Search code examples
elasticsearchlogstashamazon-elasticsearch

Logstash: Missing data after migration


I have been migrating one of the indexes in self-hosted Elasticsearch to amazon-elasticsearch using Logstash. we have around 1812 documents in our self-hosted Elasticsearch but in amazon-elasticsearch, we have only about 637 documents.
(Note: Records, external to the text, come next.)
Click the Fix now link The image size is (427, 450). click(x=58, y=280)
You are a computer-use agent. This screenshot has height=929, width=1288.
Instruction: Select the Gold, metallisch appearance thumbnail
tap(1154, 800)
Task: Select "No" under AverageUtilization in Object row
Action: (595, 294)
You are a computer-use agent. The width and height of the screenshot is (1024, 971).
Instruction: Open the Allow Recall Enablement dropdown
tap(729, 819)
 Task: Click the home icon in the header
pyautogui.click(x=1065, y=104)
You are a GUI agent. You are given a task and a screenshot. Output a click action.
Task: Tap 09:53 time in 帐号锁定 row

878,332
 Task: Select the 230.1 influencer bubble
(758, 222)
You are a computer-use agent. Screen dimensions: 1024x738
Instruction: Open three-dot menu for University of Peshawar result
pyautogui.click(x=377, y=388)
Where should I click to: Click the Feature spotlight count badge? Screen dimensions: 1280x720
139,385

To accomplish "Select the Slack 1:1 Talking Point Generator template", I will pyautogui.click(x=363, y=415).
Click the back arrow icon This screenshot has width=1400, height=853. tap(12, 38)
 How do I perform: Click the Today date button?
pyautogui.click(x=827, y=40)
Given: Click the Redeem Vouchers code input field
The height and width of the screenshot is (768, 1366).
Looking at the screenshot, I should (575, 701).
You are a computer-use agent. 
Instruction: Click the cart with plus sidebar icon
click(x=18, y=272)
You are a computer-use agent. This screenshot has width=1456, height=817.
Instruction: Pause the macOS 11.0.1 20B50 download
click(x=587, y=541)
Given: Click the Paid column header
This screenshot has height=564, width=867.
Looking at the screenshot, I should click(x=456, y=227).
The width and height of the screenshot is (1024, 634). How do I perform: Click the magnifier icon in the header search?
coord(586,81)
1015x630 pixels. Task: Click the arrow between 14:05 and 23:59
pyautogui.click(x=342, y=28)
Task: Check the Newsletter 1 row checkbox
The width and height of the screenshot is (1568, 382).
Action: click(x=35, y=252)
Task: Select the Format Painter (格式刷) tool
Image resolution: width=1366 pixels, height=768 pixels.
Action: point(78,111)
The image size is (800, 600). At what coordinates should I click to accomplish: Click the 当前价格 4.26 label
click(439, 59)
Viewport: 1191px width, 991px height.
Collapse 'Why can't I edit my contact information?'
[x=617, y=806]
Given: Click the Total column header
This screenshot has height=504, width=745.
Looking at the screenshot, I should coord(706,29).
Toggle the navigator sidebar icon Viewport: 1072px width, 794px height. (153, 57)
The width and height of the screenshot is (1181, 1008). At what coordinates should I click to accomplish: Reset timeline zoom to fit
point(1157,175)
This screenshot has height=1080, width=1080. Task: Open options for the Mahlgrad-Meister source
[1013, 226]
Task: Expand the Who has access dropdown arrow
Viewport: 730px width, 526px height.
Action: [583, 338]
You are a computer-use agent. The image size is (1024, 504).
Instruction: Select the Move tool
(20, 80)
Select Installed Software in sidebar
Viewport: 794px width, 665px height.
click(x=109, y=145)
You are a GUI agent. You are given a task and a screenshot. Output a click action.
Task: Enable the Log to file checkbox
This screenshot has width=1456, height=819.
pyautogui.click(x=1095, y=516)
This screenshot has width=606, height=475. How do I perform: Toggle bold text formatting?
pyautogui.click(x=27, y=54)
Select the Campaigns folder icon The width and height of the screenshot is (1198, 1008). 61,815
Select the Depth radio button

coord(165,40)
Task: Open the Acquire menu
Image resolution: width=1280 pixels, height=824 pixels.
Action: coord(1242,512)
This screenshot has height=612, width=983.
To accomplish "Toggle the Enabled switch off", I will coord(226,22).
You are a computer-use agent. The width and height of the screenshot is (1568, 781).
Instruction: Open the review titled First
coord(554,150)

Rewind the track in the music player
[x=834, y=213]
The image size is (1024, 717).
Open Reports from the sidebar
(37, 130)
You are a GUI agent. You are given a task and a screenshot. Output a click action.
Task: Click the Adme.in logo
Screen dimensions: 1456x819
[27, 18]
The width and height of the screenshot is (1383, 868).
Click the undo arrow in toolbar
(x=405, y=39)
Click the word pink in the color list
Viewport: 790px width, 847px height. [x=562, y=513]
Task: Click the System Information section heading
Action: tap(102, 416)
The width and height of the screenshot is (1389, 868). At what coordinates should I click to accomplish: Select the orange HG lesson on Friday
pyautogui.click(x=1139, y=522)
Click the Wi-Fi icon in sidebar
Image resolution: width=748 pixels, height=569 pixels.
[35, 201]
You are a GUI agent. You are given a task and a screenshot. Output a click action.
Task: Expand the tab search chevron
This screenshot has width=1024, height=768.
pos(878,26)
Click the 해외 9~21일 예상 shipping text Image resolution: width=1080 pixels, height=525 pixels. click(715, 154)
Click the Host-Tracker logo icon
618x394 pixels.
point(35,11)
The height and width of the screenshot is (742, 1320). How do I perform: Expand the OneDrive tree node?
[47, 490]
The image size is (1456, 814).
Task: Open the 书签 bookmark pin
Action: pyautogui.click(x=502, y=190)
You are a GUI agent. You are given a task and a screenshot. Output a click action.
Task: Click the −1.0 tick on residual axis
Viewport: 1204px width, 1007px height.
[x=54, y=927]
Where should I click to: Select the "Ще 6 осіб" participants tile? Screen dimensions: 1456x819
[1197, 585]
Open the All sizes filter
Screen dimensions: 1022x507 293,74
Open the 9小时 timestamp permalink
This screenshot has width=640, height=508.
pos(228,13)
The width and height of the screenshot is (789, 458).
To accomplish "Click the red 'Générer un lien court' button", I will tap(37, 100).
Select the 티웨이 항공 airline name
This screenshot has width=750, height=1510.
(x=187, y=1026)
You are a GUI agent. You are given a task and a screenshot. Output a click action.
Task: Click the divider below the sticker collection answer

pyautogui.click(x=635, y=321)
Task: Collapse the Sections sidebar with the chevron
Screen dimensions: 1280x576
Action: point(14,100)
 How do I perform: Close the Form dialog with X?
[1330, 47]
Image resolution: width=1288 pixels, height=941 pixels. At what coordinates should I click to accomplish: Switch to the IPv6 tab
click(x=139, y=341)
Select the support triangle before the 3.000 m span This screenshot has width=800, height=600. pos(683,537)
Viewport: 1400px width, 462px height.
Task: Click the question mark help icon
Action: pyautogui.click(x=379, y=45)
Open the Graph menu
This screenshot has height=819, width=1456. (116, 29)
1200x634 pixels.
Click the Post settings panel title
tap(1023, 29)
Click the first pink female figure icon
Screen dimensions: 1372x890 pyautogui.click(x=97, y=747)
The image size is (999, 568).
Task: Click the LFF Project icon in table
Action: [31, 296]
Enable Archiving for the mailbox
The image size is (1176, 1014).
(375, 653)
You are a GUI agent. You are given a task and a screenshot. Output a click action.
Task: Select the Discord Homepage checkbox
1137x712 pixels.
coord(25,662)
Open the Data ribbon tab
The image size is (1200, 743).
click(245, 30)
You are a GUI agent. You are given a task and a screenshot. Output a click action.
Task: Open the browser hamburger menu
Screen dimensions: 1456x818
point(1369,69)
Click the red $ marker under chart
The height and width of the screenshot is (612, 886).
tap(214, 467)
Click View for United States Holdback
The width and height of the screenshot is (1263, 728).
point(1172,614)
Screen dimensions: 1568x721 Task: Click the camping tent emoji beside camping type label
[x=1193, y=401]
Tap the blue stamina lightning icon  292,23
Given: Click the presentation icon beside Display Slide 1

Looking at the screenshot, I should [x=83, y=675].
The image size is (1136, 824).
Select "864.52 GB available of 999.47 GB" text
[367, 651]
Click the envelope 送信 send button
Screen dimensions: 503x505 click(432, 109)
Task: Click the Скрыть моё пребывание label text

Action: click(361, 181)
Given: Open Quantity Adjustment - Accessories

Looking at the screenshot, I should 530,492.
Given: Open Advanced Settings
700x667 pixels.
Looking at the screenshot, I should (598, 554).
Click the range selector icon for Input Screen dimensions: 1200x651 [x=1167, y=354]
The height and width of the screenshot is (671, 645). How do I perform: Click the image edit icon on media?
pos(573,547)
Half of the documents are missing after migration.

Our logstash config file

input {
 elasticsearch {
 hosts => ["https://staing-example.com:443"]
 user => "userName"
 password => "password"
 index => "testingindex"
 size => 100
 scroll => "1m"
 }
}

filter {

}

output {
 amazon_es {
 hosts => ["https://example.us-east-1.es.amazonaws.com:443"]
 region => "us-east-1"
 aws_access_key_id => "access_key_id"
 aws_secret_access_key => "access_key_id"
 index => "testingindex"
}
stdout{
  codec => rubydebug
  }
}

We have tried for some of the other indexes as well but it still migrating only half of the documents.


Solution

  • Make sure to compare apples to apples by running GET index/_count on your index on both sides.

    You might see more or less documents depending on where you look (Elasticsearch HEAD plugin, Kibana, Cerebro, etc) and if replicas are taken into account in the count or not.

    In your case you had more replicas in your local environment than in your AWS Elasticsearch service, hence the different count.